Gridlock Guy: Voting has a lot to do with traffic deaths

Recently released data shows a correlation between political affiliation and traffic fatalities. AJC File photo

Recently released data shows a correlation between political affiliation and traffic fatalities. AJC File photo

Would you believe that how a state voted in the 2016 election can predict how deadly its roads are? Numbers compiled and analyzed by road safety activist and former National Highway Traffic Safety Administration scientist Louis V. Lombardo and non-profit journalistic investigation site FairWarning.org show this strong correlation. Data shows that states that voted Republican both the 2012 and 2016 presidential elections averaged far more crash-related deaths per 100,000 people than did states that voted for the Democratic candidate.

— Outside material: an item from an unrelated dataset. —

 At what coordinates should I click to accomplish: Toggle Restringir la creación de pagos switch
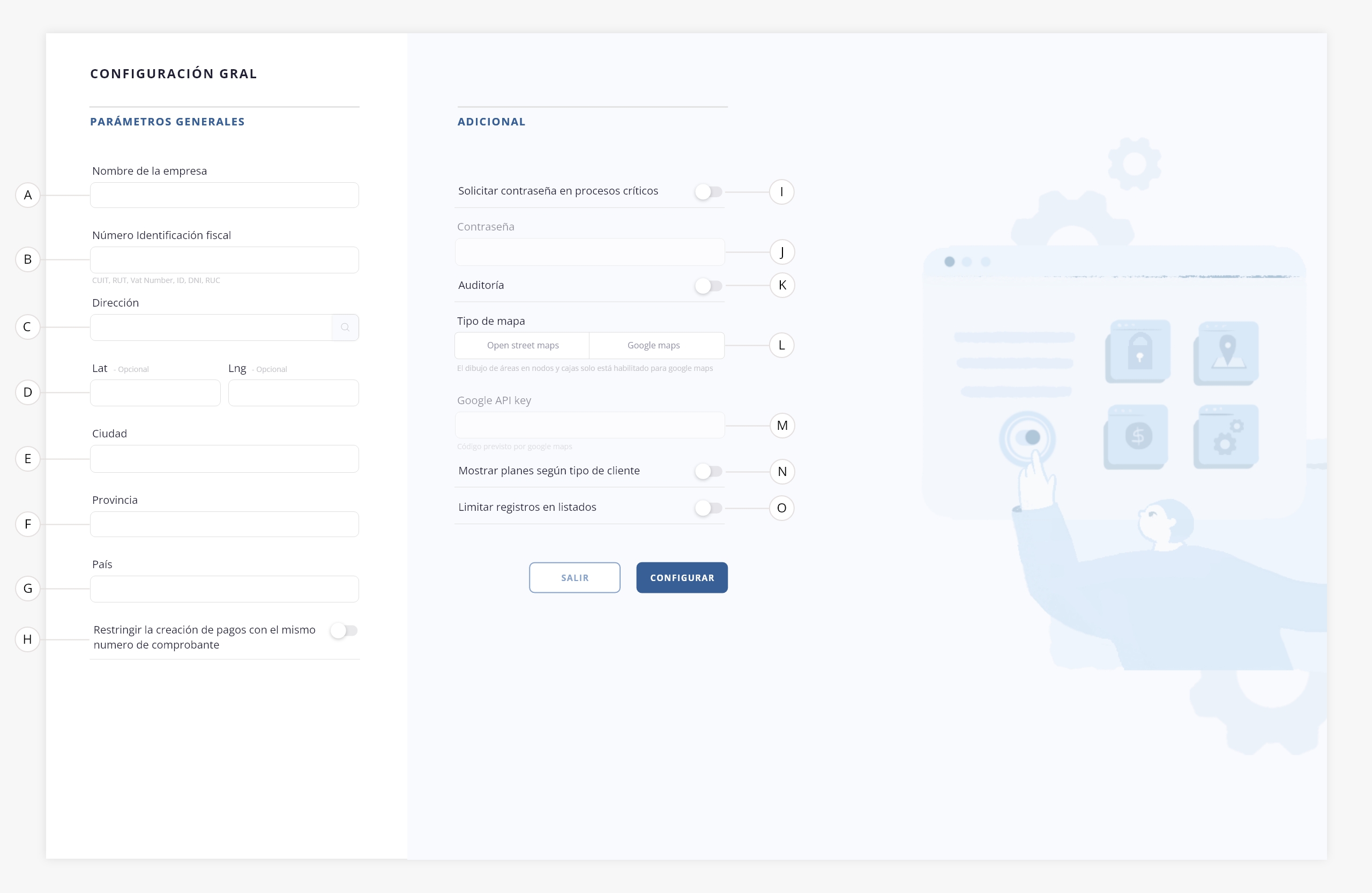tap(344, 631)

The numbers come from 2015 U.S. Fatality Analysis Reporting and 2015 estimates from the U.S. Census Bureau. They show that red state Wyoming had the worst numbers of the 50 states at 24.74 deaths per 100,000. In fact, the top 14 on the list were all red states, whereas the bottom 12 were blue.

The initial reaction is to philosophically grab at straws and tie these strong correlations to the platforms of the parties or the stereotypes of the voters. But scientists say the relationship between “red” and “dead” has more practical explanations.

Red states are normally more rural. Rural states have less traffic, so vehicles can move faster and hit harder. Major highways in rural states are often two lanes and undivided, so there is a higher propensity for dangerous head-on crashes. Urban states and areas that often swing blue have much more traffic and that gridlock is more often on divided interstates or highways. Urban residents also have more access to mass transit. Separate from voting, data in the FairWarning piece shows that rural areas average more than twice as many traffic deaths per 100 million miles traveled (1.82) than urban (.76).

The less exact science in this analysis comes from sociologist Arlie Russell Hochschild, who wrote a 2016 book on Louisiana’s conservative voters. She says that rural residents are more likely to have less money, so therefore their cars are in worse repair. Then she digs into the most controversial part of the piece.

Hochschild talks about “a kind of cowboy mentality, a kind of deregulatory, anything goes culture” that she says normally exists in red states. That culture argument is debatable, but there is no doubt that speeding and failing to wear seat belts highly increase the odds of death in a wreck.

The final piece of data in the piece is sobering: traffic deaths were up 7.2 percent nationwide 2014 to 2015. 2016’s numbers are being finalized, but through June, they were on pace to have risen another eight percent. Those year-to-year increases are the biggest in 50 years.

So regardless of your political leanings, we can agree on two things. First, rural roads are generally more dangerous, so we need to be even more vigilant when driving in those areas. And second, traffic deaths are astonishingly increasing throughout the country. If we want those numbers to start decreasing again, we need to stop texting and driving, slow down and wear our seat belts, for starters.